# PhotoEz - a bag, and some tips - a quick tutorial making a first screen printed t-shirt.



## funtimesx

*PhotoEz - a bag, and some tips - a quick tutorial making a first screen printed t-shi*

OK, not that I am an expert or anything (since I have had the kit for all of about three days, and been peppering Solmu with questions - oh, and heads up Solmu, there's another PM heading your way shortly! ).

But, I have just done my first three colour print with my PhotoEz kit, and I think it turned out pretty well, so I wanted to:
a) Show off 
b) Tell people what I did, hoping it helps others!

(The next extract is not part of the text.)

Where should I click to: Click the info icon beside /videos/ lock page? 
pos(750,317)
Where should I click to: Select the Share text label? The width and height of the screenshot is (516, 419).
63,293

I apologise in advance if any of you are upset about breastfeeding stuff, but it happens to be my best selling design, so that's what I'm printing. The ink colours do not match my original, because atm I'm using craft paints mixed with textile medium. I'm hoping to order some "proper" gear next week.

So, step by step.
This is a picture of the current design I was aiming to print:









The first thing I did was to separate the design into colours. 









Screen 1









Screen 2

You'll notice because I'm a touch lazy, I've only done two screens not three - the olive in the martini is included in the "It's my drink" screen. I'll explain how I still ended up with the three colours later.

Printing out of Photoshop, I selected to add "Crop Marks" to the print out. Then I exposed each print out.

The crop marks ended up as "ghost images" on the screen, so I used an box cutter to put slits through each screen at each of the eight marks.

I laid down the first screen (the one with the martini) onto the onesie, and then used a sewing marker to draw a line on each of the eight marks. Sewing markers are neat little things that you can use to "draw" on fabric, but wash out very easily with tap water. You could equally use sewing chalk on a dark coloured garment. Here is the onesie with the crop marks, and my first layer of ink:









I blow dried the paint using a hair dryer until it was "touch dry" before laying down the second screen. Then I used the registration marks to line up the second screen, and printed the yellow ink on. After that, I again blow dried the yellow ink, washed the second screen, dried it out and lined it up again to do the green in the olive. This only worked because the olive was kind of isolated, and I wasn't incredibly fussy about it overlaying the cocktail skewer too much.










Then I washed the registration marks off using tap water. I was impatient, so the shirt below hasn't been dried before I took the picture (hence it looks a little out of shape!).










There are some obvious flaws - I've laid down a little too much paint, and the olive is missing it's hole in the middle (again, probably because of too much paint). I think this is largely due to poor technique (as I said, I've only had the kit for a few days, and this is my first attempt at screen printing anything), and possibly a little due to "make shift" materials in using craft paint rather than "proper" screen printing ink.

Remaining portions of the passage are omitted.